TASK OBJECTIVE:
Give exactly the lines from the one that contains "You are a computer-use" through the end of the entries below, both included; the pictures stay out.

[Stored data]
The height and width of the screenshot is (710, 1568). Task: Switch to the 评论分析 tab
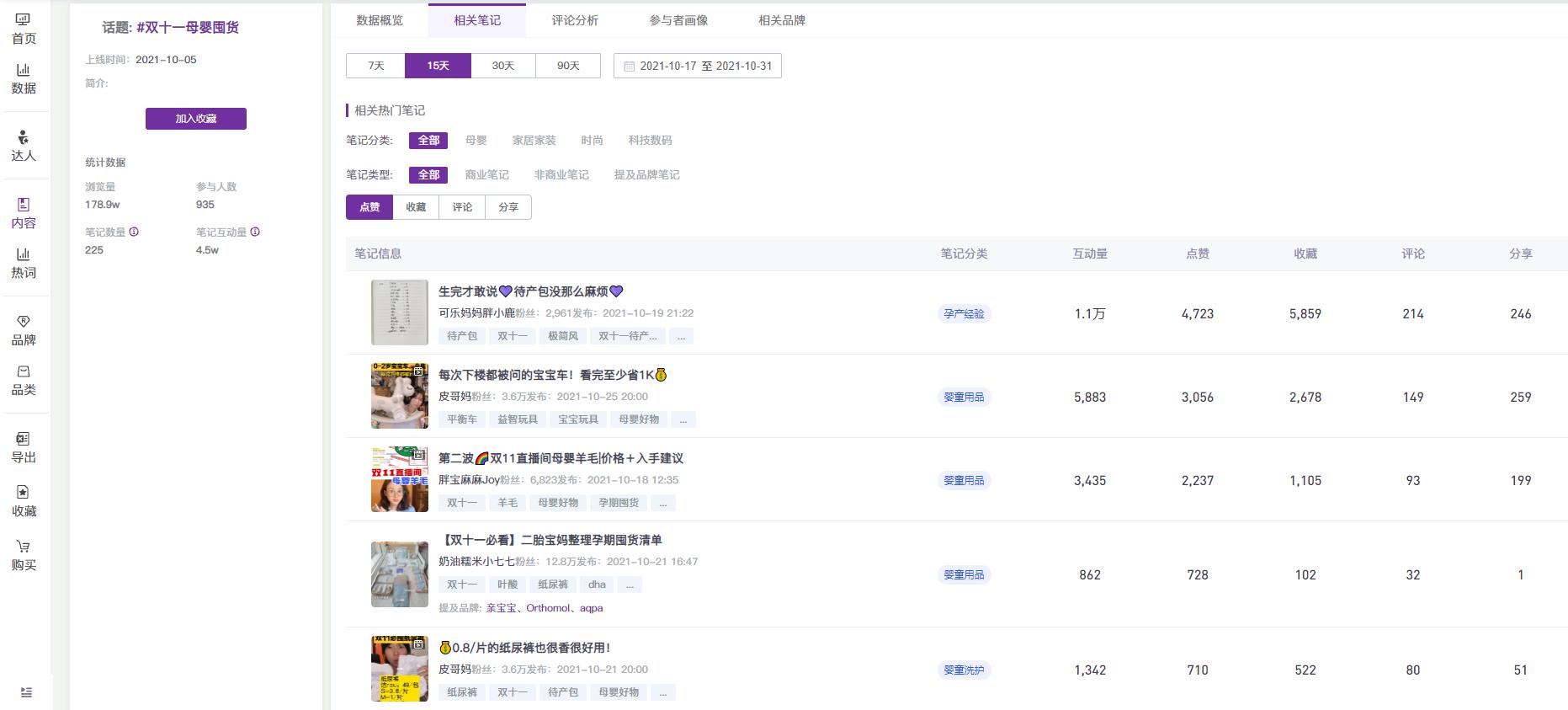click(x=575, y=20)
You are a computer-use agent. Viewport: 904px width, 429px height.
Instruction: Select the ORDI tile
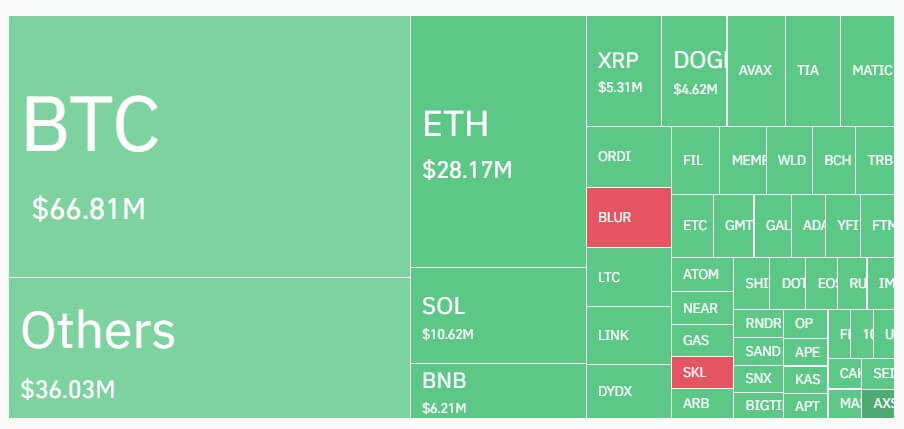click(628, 157)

ANSWER TO THE PROBLEM:
You are a computer-use agent. Viewport: 904px width, 429px height.
Instruction: Select the ORDI tile
click(628, 157)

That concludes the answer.